Dans un commissariat du Grand Tunis, des Subsahariens remplissent des documents pour compléter leur demande de carte de séjour, février 2022. Crédits / Inkyfada
Vagues d’arrestations arbitraires et prélèvements ADN
“J’attendais le métro pour rejoindre mon frère qui venait d’arriver en Tunisie. C’est à ce moment que plusieurs policiers m’ont interpellé et demandé mes papiers. Tout était en règle, mais ils m’ont violemment poussé dans un fourgon et amené au poste”, raconte Samuel*, étudiant congolais à Tunis.

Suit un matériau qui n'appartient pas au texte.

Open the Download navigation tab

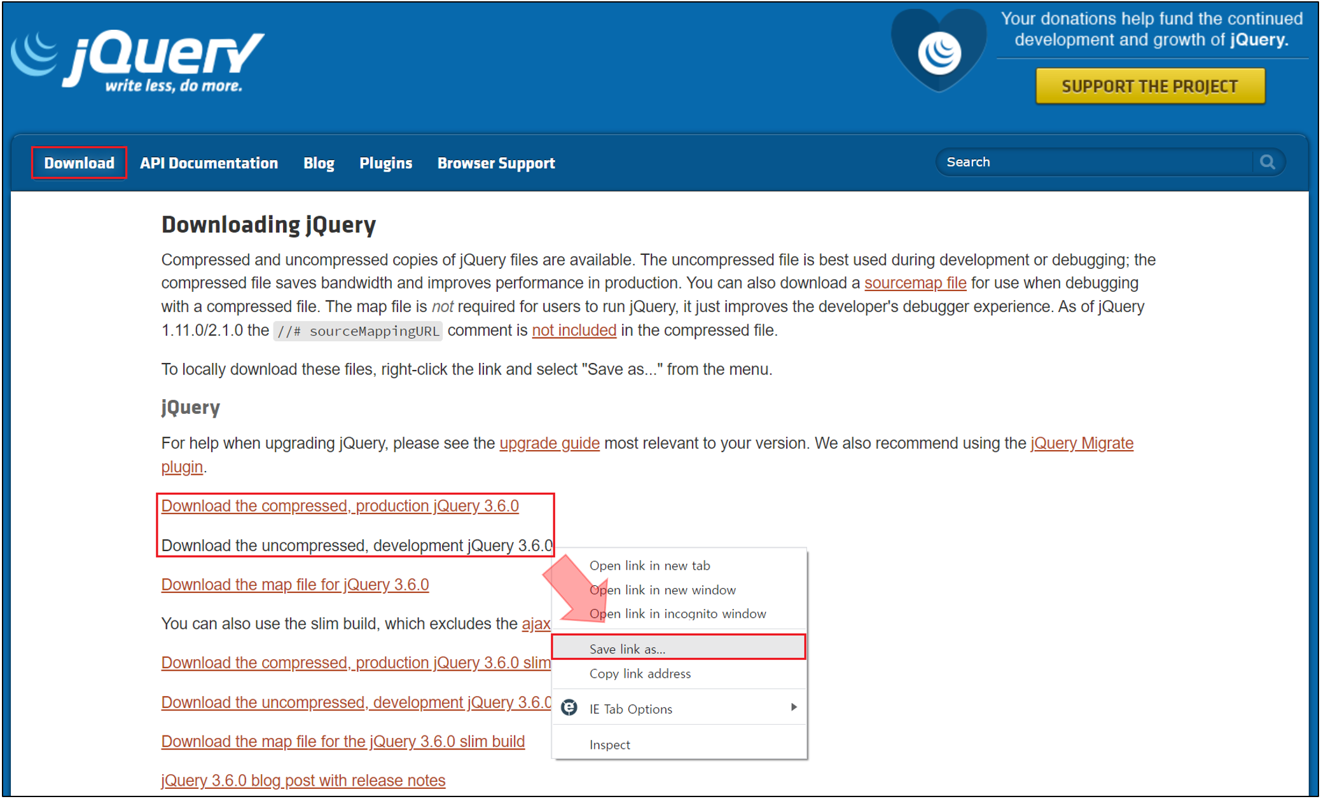pos(80,163)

Arrivé au commissariat de l’Ariana, il découvre qu’une cinquantaine d’autres ressortissant·es de pays subsahariens attendent depuis plusieurs heures. Samuel sait que depuis quelque temps, les forces de l’ordre “raflent” de façon sauvage des étranger·es à la peau noire, à la recherche de migrant·es dans l’illégalité.

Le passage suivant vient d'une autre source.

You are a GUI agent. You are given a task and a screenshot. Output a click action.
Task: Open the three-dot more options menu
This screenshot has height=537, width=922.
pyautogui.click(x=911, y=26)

Pourtant, ses papiers en règle n’intéressent guère les policiers. “Ils nous ont prélevé nos empreintes et notre salive pour des tests ADN. Puis ils nous ont photographiés pendant qu’on tenait une pancarte avec nos noms écrits en arabe et en français”.
“C’est humiliant et raciste. On se serait cru dans un film”.

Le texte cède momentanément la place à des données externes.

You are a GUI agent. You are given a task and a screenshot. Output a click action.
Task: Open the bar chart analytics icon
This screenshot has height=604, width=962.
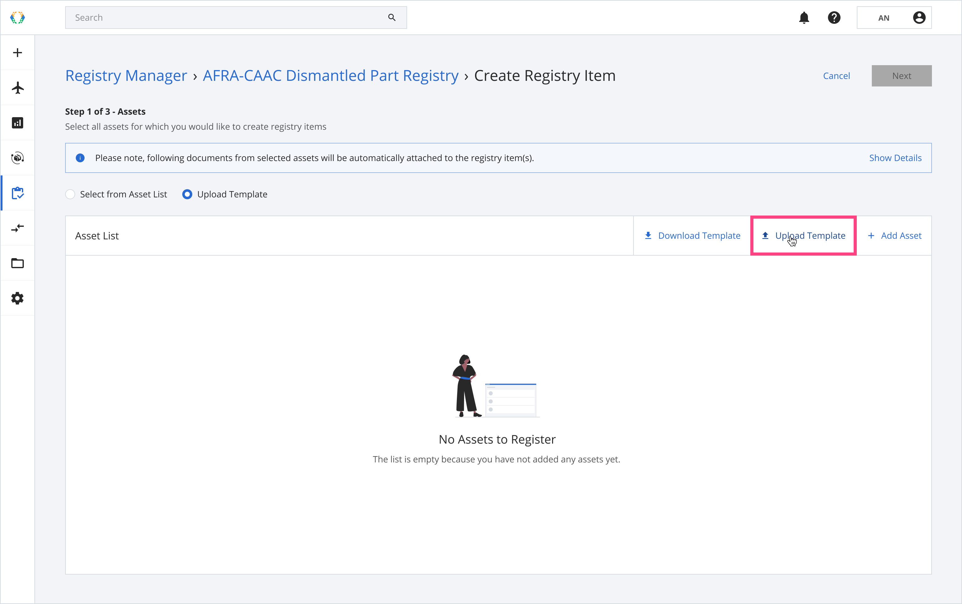click(x=17, y=123)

Depuis un mois et demi, l’AESAT a recensé près de 300 arrestations comme celle de Samuel. Sur le seuil de leur université, dans leurs maisons, chez l’épicier, les faits sont toujours les mêmes : “nos étudiants sont conduits dans des postes de police où ils sont brutalisés [...] et subissent un traitement humiliant”, alerte Christian Kwongang, président de l’AESAT. Aucune explication n’a été officiellement communiquée jusqu’à présent. Quand ils sont questionnés, les policiers invoquent un motif de “recensement”. Le ministère de l’Intérieur n’a quant à lui pas donné suite aux sollicitations d’inkyfada.
“Ce fichage est illégal”, affirme un avocat proche du dossier. “D’abord parce qu’un recensement, s’il en est, ne peut pas être fait au poste de police. Il faut qu’un bureau spécial s’en charge”. Tant qu’elles n’ont pas été publiquement communiquées, ces méthodes sortent de la légalité, soutient-il. “Selon de nombreux textes internationaux, ce genre de prélèvement ne peut se faire sans avoir été explicitement prévu par la loi au moment des faits”.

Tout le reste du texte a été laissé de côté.